═════ Data supplied ═════

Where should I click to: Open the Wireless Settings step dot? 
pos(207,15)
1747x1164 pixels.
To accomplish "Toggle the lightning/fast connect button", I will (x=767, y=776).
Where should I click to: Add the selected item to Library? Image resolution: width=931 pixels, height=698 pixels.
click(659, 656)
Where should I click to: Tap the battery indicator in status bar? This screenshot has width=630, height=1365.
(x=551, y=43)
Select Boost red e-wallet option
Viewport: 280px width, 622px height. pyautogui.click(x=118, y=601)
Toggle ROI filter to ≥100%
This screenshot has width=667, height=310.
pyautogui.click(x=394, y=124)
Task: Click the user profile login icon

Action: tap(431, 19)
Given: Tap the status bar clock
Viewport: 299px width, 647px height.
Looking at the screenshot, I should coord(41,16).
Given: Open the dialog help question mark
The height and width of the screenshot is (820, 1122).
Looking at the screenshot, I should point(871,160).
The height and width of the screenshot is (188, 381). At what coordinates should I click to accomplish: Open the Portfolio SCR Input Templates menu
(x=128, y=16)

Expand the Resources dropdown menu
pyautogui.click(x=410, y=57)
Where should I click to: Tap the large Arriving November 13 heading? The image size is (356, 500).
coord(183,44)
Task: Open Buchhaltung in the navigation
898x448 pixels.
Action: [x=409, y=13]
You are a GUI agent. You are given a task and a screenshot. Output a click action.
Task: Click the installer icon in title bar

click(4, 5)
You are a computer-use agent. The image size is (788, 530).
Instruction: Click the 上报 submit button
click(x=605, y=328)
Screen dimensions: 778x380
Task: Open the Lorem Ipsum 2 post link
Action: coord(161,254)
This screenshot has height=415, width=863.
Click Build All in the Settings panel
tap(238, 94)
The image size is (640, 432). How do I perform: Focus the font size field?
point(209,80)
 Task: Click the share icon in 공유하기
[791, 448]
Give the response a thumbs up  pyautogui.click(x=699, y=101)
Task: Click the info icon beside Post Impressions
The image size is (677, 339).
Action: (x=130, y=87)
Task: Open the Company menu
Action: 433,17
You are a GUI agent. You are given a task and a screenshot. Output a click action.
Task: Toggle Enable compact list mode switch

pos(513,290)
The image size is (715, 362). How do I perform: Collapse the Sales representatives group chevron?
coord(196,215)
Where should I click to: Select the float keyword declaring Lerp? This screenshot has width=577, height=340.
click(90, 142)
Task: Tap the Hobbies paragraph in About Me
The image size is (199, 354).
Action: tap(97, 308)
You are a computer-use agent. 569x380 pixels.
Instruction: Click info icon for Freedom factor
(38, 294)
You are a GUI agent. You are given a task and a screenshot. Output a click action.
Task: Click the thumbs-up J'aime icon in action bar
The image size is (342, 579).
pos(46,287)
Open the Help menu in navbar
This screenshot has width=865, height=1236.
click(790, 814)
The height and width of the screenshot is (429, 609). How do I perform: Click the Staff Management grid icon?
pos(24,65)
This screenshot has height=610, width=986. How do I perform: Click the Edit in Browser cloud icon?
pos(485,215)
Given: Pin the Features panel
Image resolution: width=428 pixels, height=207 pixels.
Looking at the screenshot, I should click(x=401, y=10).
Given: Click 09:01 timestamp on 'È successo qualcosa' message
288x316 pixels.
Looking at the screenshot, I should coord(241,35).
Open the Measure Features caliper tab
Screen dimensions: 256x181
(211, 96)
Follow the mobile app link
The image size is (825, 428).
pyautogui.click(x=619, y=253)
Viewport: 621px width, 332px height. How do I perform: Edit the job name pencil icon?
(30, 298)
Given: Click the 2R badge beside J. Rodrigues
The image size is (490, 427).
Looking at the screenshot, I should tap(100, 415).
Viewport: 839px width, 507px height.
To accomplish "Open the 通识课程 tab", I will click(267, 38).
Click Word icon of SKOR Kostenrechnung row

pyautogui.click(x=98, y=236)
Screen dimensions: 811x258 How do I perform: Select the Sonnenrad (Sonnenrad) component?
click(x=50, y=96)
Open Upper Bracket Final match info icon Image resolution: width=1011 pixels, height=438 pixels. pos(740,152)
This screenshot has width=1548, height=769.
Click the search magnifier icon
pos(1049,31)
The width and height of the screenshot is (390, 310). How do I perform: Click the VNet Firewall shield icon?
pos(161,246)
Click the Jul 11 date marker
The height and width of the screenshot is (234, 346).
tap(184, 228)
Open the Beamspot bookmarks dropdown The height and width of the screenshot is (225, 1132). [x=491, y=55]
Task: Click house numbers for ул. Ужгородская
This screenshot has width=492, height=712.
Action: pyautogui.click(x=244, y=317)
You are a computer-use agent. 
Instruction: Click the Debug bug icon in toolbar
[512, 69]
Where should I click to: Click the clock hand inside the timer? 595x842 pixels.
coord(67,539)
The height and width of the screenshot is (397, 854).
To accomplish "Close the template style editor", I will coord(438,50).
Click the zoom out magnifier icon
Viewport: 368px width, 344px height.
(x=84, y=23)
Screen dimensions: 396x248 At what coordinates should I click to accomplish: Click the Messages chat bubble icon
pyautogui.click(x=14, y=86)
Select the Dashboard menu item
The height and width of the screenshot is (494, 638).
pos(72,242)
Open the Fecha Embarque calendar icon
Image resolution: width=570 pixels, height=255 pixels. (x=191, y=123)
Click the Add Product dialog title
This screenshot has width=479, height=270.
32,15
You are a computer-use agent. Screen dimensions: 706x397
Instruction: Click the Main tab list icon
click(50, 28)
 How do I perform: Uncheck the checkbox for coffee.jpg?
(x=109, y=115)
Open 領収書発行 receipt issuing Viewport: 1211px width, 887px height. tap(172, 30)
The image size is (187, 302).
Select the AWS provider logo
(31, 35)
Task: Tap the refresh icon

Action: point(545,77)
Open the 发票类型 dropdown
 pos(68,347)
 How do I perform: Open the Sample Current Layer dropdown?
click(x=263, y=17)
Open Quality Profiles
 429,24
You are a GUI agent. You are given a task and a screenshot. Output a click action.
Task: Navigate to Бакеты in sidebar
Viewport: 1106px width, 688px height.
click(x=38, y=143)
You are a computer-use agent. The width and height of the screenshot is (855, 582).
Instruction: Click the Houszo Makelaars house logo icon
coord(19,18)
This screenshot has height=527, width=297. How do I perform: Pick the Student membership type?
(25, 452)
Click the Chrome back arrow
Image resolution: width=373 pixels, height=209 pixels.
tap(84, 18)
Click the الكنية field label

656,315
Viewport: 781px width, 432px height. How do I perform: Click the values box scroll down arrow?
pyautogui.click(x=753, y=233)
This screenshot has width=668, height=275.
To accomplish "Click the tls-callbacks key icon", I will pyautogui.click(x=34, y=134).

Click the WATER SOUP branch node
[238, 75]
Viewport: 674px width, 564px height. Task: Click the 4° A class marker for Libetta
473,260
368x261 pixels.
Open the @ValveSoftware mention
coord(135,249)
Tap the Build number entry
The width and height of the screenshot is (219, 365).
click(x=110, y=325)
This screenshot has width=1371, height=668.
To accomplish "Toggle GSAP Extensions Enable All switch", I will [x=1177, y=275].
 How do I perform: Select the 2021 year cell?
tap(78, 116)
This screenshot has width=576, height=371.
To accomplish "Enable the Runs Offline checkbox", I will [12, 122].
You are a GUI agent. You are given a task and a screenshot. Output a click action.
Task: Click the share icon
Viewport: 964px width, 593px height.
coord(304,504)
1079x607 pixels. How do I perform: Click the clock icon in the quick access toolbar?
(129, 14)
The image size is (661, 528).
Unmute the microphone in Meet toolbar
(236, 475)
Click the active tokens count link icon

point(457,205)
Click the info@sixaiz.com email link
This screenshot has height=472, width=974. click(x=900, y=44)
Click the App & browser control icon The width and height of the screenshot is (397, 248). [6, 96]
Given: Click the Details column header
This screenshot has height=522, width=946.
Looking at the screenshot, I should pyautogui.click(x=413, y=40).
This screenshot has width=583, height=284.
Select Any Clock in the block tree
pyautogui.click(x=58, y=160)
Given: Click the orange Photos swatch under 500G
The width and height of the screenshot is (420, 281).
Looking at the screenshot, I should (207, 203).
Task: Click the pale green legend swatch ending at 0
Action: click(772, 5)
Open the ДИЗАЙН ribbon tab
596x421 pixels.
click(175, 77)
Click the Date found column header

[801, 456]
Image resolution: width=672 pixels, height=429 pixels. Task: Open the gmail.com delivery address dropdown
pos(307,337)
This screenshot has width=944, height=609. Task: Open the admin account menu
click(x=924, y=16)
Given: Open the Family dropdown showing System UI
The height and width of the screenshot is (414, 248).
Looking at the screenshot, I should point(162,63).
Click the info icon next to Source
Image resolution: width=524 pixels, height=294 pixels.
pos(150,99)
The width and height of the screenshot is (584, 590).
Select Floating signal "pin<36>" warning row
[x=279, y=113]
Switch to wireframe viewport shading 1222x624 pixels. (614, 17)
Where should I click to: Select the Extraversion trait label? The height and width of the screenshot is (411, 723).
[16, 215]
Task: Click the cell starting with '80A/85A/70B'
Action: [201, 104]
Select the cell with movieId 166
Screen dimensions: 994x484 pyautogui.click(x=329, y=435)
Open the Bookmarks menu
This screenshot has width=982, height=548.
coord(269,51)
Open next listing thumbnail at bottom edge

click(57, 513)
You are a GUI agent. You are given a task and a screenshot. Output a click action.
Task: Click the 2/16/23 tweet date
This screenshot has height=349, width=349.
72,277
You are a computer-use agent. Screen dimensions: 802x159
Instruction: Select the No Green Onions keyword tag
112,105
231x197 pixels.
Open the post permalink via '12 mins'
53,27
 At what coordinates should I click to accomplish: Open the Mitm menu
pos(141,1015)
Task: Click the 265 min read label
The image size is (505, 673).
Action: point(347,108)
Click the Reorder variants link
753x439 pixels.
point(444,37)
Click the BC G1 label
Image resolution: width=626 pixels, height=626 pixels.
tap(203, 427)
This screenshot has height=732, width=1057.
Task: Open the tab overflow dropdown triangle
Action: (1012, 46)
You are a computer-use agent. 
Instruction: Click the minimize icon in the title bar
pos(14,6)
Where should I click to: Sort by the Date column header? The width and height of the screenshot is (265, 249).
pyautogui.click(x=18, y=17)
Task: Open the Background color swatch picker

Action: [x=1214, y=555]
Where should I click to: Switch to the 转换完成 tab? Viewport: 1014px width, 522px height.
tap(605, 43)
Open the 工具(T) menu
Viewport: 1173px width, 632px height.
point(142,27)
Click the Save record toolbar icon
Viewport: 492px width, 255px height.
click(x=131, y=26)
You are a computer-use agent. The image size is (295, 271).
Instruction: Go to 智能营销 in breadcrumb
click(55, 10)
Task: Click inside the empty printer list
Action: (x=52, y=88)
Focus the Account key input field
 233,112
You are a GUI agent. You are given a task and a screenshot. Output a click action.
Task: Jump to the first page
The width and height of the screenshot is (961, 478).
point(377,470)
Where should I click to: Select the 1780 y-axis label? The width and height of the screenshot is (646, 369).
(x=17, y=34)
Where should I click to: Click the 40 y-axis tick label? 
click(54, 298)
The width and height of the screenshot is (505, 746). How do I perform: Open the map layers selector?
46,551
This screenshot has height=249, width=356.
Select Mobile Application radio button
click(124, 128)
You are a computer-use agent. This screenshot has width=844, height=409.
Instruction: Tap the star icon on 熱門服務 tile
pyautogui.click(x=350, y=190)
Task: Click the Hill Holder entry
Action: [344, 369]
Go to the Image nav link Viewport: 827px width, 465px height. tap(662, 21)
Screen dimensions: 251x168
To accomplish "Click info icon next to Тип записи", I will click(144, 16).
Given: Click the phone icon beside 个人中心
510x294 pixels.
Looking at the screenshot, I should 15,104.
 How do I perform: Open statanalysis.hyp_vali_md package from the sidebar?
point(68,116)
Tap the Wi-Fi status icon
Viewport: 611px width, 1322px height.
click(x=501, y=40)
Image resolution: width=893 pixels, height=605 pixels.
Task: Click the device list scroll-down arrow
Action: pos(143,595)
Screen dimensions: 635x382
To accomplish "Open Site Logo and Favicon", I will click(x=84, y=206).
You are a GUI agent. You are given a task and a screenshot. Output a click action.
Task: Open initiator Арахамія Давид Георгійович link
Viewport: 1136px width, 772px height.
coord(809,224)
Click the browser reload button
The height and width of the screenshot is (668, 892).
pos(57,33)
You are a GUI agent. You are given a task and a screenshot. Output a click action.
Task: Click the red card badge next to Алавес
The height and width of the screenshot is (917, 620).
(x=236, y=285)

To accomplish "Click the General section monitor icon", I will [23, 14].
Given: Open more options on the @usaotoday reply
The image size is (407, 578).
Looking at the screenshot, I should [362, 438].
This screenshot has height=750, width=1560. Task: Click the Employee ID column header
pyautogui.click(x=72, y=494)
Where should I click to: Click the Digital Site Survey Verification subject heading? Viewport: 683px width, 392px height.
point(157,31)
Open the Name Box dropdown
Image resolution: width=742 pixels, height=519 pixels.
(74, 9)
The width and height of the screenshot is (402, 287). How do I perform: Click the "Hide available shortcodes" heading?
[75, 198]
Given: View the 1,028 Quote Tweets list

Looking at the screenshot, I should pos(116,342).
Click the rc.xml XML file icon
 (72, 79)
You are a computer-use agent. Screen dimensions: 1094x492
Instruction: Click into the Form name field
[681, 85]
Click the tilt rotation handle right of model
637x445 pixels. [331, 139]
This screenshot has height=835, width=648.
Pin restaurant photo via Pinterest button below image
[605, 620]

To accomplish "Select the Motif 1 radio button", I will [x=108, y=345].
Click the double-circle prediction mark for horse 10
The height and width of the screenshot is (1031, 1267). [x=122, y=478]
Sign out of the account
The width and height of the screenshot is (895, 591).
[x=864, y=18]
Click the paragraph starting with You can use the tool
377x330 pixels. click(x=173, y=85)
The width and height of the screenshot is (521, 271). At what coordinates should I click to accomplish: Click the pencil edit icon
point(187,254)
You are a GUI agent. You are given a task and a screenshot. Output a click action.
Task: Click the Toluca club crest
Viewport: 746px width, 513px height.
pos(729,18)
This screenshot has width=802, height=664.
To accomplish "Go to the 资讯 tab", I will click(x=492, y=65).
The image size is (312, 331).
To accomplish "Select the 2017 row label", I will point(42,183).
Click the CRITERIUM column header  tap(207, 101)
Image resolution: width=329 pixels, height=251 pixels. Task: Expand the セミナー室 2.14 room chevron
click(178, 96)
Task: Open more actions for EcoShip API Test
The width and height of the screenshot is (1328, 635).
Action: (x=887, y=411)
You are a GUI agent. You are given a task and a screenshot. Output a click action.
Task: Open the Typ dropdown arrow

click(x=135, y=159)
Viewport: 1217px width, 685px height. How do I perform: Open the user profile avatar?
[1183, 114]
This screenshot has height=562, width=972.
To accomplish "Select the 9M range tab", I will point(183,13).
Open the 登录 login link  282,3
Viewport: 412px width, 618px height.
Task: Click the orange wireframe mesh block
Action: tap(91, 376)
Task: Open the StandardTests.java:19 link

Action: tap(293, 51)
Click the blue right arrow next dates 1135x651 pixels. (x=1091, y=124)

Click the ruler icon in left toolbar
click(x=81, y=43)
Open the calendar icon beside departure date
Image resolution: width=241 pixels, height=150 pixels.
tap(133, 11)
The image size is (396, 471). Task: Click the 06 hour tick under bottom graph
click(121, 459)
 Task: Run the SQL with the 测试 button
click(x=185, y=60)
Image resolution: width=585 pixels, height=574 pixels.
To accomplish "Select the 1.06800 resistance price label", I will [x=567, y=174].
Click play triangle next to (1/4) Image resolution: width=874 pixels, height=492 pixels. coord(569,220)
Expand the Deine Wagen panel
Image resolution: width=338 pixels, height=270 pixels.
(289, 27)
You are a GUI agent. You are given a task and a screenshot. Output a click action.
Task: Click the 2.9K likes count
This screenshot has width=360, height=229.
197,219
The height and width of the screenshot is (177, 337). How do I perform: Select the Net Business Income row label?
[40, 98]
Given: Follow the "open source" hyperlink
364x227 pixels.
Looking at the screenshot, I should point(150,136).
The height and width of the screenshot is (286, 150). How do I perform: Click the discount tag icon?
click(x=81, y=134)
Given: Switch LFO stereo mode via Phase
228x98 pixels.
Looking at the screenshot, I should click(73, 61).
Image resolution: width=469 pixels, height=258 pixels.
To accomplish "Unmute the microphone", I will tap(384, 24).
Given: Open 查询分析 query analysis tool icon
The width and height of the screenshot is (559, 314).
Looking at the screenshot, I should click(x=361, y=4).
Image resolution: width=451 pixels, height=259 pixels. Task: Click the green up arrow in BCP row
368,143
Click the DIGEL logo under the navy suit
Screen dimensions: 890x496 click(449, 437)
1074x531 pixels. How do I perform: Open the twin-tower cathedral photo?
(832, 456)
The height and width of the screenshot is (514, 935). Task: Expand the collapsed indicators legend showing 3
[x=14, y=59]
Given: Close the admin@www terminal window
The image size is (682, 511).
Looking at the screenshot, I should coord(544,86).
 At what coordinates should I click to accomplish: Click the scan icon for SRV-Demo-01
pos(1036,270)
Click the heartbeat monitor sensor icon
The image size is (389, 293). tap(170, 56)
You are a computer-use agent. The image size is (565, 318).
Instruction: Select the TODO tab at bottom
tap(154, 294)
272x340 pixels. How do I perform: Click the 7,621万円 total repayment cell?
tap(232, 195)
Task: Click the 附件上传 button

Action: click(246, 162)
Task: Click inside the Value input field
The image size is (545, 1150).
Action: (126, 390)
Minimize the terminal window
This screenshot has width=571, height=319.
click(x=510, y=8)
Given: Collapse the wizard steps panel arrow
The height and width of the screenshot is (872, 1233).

═════

## Task objective
Determine how many lines in the listing include the string "more", and answer with that number alone.

## Answer section
2